In article <199@titccy.cc.titech.ac.jp> mohta@necom830.cc.titech.ac.jp (Masataka Ohta) writes:

>In article <173@armltd.uucp> abaum (Allen Baum) writes:
>
>>>>As a sweeping generalization, the path from cache to registers/forwarding
>>>>path is THE critical path
>
>First, I have noticed that R3000 has LWL and LWR instruction which means
>MUX of arbitrary flipping of bytes already exists on your "THE ciritical
>path".

I agree. They do. They can't be avoided if you have load_byte instructions.
That was my point. On the other hand you shouldn't do anything to make them
worse either.

>>>No. THE critical path is on register/ALU loop, which determines the maximuum
>>>clock speed (see Jouppi).
>>So, another way of saying what I meant to say is: if both ALU and Cache access
>>are going to fit into a cycle, the cache access will be the limiting case.

>I think cache access is much slower than ALU operation.

That is my point!!!!!!!

>>Perhaps not true with a trivial cache, but true for sizes that are useful.

>Are you sure?
>Don't you know that access time increases with the size increase of cache?

Of course I know! Again, that was my pint!!!

>It should also be noted that for a large cache to be useful (fast context
>switch etc.), it should be tagged with physical address. So, you must also
>do TLB lookup.
>For example, on R4000, an ALU operation takes only 1 internal cycle
>(10ns) but cache access takes three internal cycle including tag check.

Which proves my point (and yours, I guess)
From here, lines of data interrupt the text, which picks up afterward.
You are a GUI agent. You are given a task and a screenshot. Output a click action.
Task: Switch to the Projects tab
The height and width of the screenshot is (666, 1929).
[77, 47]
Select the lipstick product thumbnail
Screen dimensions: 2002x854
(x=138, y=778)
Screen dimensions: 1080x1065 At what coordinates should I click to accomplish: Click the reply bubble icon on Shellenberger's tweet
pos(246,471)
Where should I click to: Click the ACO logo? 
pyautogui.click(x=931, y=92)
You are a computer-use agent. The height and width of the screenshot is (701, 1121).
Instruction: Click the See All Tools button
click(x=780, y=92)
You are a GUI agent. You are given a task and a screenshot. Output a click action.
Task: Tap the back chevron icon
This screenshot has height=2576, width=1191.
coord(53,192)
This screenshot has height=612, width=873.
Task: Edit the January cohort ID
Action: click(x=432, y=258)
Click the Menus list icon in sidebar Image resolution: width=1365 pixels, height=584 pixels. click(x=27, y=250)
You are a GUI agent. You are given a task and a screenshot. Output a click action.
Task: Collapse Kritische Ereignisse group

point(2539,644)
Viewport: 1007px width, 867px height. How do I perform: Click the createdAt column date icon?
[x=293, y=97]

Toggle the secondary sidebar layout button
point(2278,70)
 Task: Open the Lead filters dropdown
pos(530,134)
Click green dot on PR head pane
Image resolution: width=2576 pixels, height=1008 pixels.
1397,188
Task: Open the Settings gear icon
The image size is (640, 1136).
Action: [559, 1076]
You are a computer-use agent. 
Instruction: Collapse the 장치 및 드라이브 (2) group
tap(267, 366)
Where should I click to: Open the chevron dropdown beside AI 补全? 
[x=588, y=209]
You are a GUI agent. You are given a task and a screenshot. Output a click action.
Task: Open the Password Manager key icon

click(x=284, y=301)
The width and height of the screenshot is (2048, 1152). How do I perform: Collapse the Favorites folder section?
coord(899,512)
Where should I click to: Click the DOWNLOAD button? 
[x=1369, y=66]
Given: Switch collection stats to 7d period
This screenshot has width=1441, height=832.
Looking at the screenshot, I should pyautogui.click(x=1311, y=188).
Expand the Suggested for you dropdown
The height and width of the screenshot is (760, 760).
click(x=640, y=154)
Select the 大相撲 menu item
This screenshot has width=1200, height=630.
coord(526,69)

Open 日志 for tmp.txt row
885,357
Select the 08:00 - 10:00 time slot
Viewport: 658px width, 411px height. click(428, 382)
>>Again, assuming that you intend everything to run in a single cycle, anything
>>that you put into that path will therefore lengthen your minimum cycle time.
>>Which was the point I was trying to make about sign extension.

>With todays technology, it is a bad idea to access cache in a single cycle.
                                 ^^^ ^^^     ^^^^^^ ^^^^       ^^^^^^ ^^^^^
Ah, now this is a very interesting position, and not one that I can dismiss out
of hand, either. All my arguments were based on single cycle cache access
(not including address formation, so most of todays RISCs have 2 internal cycle
cache access, by your definition).

 In order for this approach (taken by the R4000) to be effective,
you have to be able to schedule loads sufficiently far in advance so they
don't stall. In a 'N'cycle cache access, you need to schedule N-1 cycles in
advance. So, there is a law of diminishing returns there. Furthermore, you
can't block on a cache access in progress, so your cache has to be pipelined.

None of this is impossible- witness the R4000; they did it. They feel that the
gain in cycle time outweighs the extra stalls, and the extra design complexity.

So its probably time for a new thread - costs of multi-cycle cache access in
design complexity and number of stalls vs. the benefits. Any takers?